Koreańska marka SsangYong z dużą energią wkracza w nowy etap swojej 65-letniej historii w motoryzacji. I jeśli najnowszym modelem Korando ma kogoś wkurzyć, to konkurencję z popularnego rynku kompaktowych SUV-ów.
O SsangYong wszyscy pewnie słyszeli, ale głębszej identyfikacji, rozpoznawalności i świadomości marki – brak. A szkoda. Wielka szkoda. SsangYong to trzeci najmocniejszy gracz motoryzacyjny w Korei (auta do dzisiaj produkuje wyłącznie w Korei) i zarazem pierwszy producent aut w tym kraju. Od powstania w 1954 roku marka nastawiła się na typowe samochody użytkowe i terenowe. Od początku lat 60. produkowała auta na licencji Toyoty. Wypracowała też taką pozycję w branży, że dokładnie po dziesięciu latach od powstania, budowała w swoich fabrykach… Jeepy na zlecenie Amerykanów (pierwsze modele Korando z lat 80. powstaną na bazie Jeepa CJ-7 i staną się niezłym towarem eksportowym m.in. do Japonii). Kilka kolejnych przełomów sprawiło, że marka zaczęła przebijać się w stronę luksusowych SUV-ów. Pierwszym krokiem była współpraca z Mercedesem w 1991 roku. Alians dotyczył wspólnego opracowywania technologii, ale też korzystania z podzespołów niemieckiego producenta, konkretnie z modeli ML. Stąd opinia o solidnych terenówkach Musso i Rexton.
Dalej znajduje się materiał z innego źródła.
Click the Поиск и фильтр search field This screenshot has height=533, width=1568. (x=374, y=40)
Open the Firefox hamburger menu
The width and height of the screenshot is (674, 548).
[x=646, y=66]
Ale też przyszła era aut z niezbyt rozumianym przez Europejczyków językiem stylistycznym. Technologicznie i jakościowo auta wciąż nie odstawały od wysokiej średniej. Ale żeby tak się jeszcze podobały…

Tamte czasy, na szczęście, sam SsangYong oddzielił grubą krechą. Do prac projektowych zaangażowano renomowane studia stylistyczne (m.in. Giugiaro). Ciągle priorytetem jest jakość produktu. Doszła zaawansowana technologia, no i nie zapomniano o jednym ważnym aspekcie – o cenie. Atrakcyjnej cenie. Najnowszy Korando, który w olsztyńskim salonie SsangYong świętował premierę ostatniego dnia listopada, przyciągnie wzrok estetów, którzy niekoniecznie mogą pozwolić sobie na najdroższe modele w klasie. Stylistyka auta budzi skojarzenia z najlepszymi europejskimi projektami. A zwłaszcza wnętrze. Stonowana elegancja w harmonii z najnowszą technologią pokładową. 10,25-calowy ekran odstawił do lamusa tradycyjny zestaw wskaźników. Konfiguruje się je na kilka sposobów, a jeśli nie macie nic przeciwko, można sobie nawet zaprogramować powitanie przed odpaleniem Korando: „siemanko, przyjacielu”. Kiedy pierwszy raz przeczytałem to na kokpicie przed kierownicą, pomyślałem sobie: wreszcie ktoś pokazał jaja!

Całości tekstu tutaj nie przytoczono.